We also have the pow code source AND the maze code source in addition of the debug symbols already in the binary, what better can we hope for ?

  cVar1 = github.com/redpwn/pow.(*Challenge).Check();
  if ((lVar2 != 0) || (cVar1 == '\0')) {
    return;
  }
  runtime.stringtoslicebyte();
  hash/crc32.ChecksumIEEE();
  math/rand.Seed();

The PoW input is then hashed using the CRC32 algotihm and a PRNG is initalised from the checksum.

The challenge will then create a random maze (created from the PRNG), the flag will be given when we have finished it (in 20 seconds remotely) we quickly understand the problem, the walls are invisible, We will have to find a way to display and then get an idea of how to win.

Patching the challenge

We can quicly patch the binary by patching the addreses of the wall string by a pointer to a another string in the binary (ex: $$)

maze_with_walls

We now have the walls, so “technically” the challenge is solvable, I can script a way to follow the left wall and pray

(After a too long time searching for a presented backdoor). I followed my solve idea.
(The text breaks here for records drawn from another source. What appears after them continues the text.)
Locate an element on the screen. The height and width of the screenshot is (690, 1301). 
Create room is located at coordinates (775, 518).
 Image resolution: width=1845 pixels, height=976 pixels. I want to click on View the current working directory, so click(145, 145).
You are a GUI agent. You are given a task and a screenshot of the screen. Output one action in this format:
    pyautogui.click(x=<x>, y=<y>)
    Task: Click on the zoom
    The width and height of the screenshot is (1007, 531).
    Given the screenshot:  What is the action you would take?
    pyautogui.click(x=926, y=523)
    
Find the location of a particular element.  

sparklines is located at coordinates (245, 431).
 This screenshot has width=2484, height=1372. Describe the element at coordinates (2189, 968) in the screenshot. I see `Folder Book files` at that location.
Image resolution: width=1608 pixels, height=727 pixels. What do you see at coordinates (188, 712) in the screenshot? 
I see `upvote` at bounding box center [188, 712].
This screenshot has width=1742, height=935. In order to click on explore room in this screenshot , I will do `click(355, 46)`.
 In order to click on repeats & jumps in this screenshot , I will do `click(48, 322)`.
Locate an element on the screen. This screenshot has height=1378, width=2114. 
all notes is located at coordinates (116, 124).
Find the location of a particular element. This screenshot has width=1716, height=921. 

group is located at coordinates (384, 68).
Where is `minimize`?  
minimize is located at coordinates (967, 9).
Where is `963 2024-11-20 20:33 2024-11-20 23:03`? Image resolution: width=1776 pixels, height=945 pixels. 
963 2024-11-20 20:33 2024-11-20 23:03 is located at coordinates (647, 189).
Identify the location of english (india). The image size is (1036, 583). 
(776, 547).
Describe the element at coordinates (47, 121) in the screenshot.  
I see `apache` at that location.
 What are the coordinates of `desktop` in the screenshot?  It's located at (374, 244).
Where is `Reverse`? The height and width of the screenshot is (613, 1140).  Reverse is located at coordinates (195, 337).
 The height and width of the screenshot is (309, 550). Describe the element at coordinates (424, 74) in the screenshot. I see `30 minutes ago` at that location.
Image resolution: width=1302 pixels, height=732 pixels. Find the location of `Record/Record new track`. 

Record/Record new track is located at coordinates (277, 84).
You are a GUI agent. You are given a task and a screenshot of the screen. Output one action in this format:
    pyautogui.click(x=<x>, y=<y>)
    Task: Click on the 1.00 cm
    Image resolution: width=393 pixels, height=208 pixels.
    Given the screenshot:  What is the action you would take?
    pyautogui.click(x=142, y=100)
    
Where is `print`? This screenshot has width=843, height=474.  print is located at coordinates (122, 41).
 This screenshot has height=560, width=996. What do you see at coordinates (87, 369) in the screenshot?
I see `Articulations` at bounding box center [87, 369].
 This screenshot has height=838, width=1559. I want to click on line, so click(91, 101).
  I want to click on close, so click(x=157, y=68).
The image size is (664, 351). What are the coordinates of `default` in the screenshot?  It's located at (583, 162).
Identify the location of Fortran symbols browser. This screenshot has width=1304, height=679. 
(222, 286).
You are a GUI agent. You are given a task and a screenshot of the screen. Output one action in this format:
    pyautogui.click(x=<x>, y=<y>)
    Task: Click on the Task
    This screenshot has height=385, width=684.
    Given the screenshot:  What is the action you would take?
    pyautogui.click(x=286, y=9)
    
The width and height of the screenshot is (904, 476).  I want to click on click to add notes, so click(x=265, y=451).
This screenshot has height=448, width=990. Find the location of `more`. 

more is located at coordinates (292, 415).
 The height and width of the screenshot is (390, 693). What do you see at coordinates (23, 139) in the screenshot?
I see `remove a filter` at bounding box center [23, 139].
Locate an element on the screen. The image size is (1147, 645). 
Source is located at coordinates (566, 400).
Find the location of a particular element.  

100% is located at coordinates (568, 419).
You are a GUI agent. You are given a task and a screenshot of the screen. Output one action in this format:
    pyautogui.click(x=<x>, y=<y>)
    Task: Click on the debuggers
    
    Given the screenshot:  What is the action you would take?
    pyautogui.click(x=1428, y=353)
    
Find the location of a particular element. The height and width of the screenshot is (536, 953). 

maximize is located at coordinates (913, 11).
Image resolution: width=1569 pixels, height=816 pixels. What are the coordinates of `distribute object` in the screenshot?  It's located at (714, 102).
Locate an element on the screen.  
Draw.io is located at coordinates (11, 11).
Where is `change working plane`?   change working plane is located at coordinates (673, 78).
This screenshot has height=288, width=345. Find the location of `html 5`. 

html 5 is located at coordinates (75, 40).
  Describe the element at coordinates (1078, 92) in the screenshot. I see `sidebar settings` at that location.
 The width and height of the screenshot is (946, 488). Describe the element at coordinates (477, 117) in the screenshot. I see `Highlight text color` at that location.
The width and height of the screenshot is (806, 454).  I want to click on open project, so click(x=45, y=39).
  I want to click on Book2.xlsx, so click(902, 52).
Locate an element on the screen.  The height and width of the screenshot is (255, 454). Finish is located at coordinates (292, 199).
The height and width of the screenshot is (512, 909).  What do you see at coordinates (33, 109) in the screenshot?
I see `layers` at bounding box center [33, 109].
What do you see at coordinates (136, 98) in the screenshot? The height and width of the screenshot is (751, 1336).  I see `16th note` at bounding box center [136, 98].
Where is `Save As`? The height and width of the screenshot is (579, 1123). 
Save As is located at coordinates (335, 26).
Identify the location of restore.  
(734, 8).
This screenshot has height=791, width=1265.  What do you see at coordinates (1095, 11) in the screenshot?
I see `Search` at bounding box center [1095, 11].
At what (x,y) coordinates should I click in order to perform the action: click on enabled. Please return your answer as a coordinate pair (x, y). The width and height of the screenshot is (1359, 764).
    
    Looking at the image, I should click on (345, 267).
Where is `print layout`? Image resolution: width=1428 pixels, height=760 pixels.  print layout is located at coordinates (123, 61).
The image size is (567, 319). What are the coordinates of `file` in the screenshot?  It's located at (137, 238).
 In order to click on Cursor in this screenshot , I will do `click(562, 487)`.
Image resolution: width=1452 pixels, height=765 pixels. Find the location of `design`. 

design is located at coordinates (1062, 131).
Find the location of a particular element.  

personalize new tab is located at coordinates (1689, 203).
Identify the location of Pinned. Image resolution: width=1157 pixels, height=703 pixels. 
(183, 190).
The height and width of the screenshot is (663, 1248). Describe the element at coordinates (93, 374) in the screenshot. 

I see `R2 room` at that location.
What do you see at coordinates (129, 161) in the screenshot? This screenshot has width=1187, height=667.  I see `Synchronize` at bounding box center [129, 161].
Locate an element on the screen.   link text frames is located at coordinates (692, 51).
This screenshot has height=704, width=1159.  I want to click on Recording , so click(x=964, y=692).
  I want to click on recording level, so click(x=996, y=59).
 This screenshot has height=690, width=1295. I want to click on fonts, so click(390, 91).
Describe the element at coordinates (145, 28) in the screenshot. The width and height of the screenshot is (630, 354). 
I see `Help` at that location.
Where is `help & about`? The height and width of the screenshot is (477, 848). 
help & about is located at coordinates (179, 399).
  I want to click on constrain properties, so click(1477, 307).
When we finally arrive at the end of the maze, the function github.com/itchyny/maze.(*Maze).Solve is called.

For each move ( k/j/h/l ) [RSP + 0x21a] is checked, if zero the maze is not solved, else the maze is solved and the binary is now printing the right path.

So, I just patched the JZ instruction into a JNZ instruction, now for each move, I will have the solution of the maze.

maze_solution

I didnt figured any backdoor in this challenge, but now, remember the seed from our PoW solution above ? By using the same input locally and remotely, I will have the same maze, so the same solution.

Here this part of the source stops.